**PROBLEM REQUIREMENTS**
All records below must be retyped exactly.

Content starts

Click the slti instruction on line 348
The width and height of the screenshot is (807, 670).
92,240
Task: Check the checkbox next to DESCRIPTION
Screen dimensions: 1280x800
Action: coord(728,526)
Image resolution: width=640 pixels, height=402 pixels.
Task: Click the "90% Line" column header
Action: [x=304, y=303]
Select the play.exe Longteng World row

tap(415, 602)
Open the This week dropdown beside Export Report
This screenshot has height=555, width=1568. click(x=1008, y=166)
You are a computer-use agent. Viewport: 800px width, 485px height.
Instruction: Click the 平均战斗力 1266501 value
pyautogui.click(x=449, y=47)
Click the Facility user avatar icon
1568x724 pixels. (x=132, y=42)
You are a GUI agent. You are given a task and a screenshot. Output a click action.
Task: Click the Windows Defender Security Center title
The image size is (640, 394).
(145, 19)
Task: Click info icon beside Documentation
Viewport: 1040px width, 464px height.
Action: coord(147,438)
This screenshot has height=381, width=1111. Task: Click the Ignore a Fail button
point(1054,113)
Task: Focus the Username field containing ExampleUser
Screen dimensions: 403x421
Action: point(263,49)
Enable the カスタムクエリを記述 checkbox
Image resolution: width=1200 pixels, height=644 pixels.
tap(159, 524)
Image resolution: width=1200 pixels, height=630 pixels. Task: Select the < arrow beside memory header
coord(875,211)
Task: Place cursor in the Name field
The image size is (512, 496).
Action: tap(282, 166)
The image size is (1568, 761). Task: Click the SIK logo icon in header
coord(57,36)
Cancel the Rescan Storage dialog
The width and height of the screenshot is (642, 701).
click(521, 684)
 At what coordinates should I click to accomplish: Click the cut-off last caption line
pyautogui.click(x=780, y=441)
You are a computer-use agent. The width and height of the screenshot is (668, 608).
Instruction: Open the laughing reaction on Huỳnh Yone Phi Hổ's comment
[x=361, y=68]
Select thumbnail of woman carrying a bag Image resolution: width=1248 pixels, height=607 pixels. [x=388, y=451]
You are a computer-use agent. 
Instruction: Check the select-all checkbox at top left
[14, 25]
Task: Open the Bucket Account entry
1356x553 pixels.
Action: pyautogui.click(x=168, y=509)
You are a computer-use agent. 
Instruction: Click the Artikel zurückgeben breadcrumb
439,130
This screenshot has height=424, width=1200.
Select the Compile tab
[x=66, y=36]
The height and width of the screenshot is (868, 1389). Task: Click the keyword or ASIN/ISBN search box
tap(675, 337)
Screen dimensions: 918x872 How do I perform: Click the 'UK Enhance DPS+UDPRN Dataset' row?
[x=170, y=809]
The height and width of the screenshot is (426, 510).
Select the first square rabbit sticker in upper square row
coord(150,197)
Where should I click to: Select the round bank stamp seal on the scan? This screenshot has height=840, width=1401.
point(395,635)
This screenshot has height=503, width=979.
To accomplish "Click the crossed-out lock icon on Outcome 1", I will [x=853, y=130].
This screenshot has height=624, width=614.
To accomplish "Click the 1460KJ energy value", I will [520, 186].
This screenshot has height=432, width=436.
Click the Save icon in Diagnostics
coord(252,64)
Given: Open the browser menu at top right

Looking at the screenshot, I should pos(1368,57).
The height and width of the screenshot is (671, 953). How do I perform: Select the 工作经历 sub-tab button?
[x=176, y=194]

Content ends

**ANSWER TO THE EXERCISE**
Click the slti instruction on line 348
The width and height of the screenshot is (807, 670).
92,240
Task: Check the checkbox next to DESCRIPTION
Screen dimensions: 1280x800
Action: coord(728,526)
Image resolution: width=640 pixels, height=402 pixels.
Task: Click the "90% Line" column header
Action: [x=304, y=303]
Select the play.exe Longteng World row

tap(415, 602)
Open the This week dropdown beside Export Report
This screenshot has height=555, width=1568. click(x=1008, y=166)
You are a computer-use agent. Viewport: 800px width, 485px height.
Instruction: Click the 平均战斗力 1266501 value
pyautogui.click(x=449, y=47)
Click the Facility user avatar icon
1568x724 pixels. (x=132, y=42)
You are a GUI agent. You are given a task and a screenshot. Output a click action.
Task: Click the Windows Defender Security Center title
The image size is (640, 394).
(145, 19)
Task: Click info icon beside Documentation
Viewport: 1040px width, 464px height.
Action: coord(147,438)
This screenshot has height=381, width=1111. Task: Click the Ignore a Fail button
point(1054,113)
Task: Focus the Username field containing ExampleUser
Screen dimensions: 403x421
Action: point(263,49)
Enable the カスタムクエリを記述 checkbox
Image resolution: width=1200 pixels, height=644 pixels.
tap(159, 524)
Image resolution: width=1200 pixels, height=630 pixels. Task: Select the < arrow beside memory header
coord(875,211)
Task: Place cursor in the Name field
The image size is (512, 496).
Action: tap(282, 166)
The image size is (1568, 761). Task: Click the SIK logo icon in header
coord(57,36)
Cancel the Rescan Storage dialog
The width and height of the screenshot is (642, 701).
click(521, 684)
 At what coordinates should I click to accomplish: Click the cut-off last caption line
pyautogui.click(x=780, y=441)
You are a computer-use agent. The width and height of the screenshot is (668, 608).
Instruction: Open the laughing reaction on Huỳnh Yone Phi Hổ's comment
[x=361, y=68]
Select thumbnail of woman carrying a bag Image resolution: width=1248 pixels, height=607 pixels. [x=388, y=451]
You are a computer-use agent. 
Instruction: Check the select-all checkbox at top left
[14, 25]
Task: Open the Bucket Account entry
1356x553 pixels.
Action: pyautogui.click(x=168, y=509)
You are a computer-use agent. 
Instruction: Click the Artikel zurückgeben breadcrumb
439,130
This screenshot has height=424, width=1200.
Select the Compile tab
[x=66, y=36]
The height and width of the screenshot is (868, 1389). Task: Click the keyword or ASIN/ISBN search box
tap(675, 337)
Screen dimensions: 918x872 How do I perform: Click the 'UK Enhance DPS+UDPRN Dataset' row?
[x=170, y=809]
The height and width of the screenshot is (426, 510).
Select the first square rabbit sticker in upper square row
coord(150,197)
Where should I click to: Select the round bank stamp seal on the scan? This screenshot has height=840, width=1401.
point(395,635)
This screenshot has height=503, width=979.
To accomplish "Click the crossed-out lock icon on Outcome 1", I will [x=853, y=130].
This screenshot has height=624, width=614.
To accomplish "Click the 1460KJ energy value", I will [520, 186].
This screenshot has height=432, width=436.
Click the Save icon in Diagnostics
coord(252,64)
Given: Open the browser menu at top right

Looking at the screenshot, I should pos(1368,57).
The height and width of the screenshot is (671, 953). How do I perform: Select the 工作经历 sub-tab button?
[x=176, y=194]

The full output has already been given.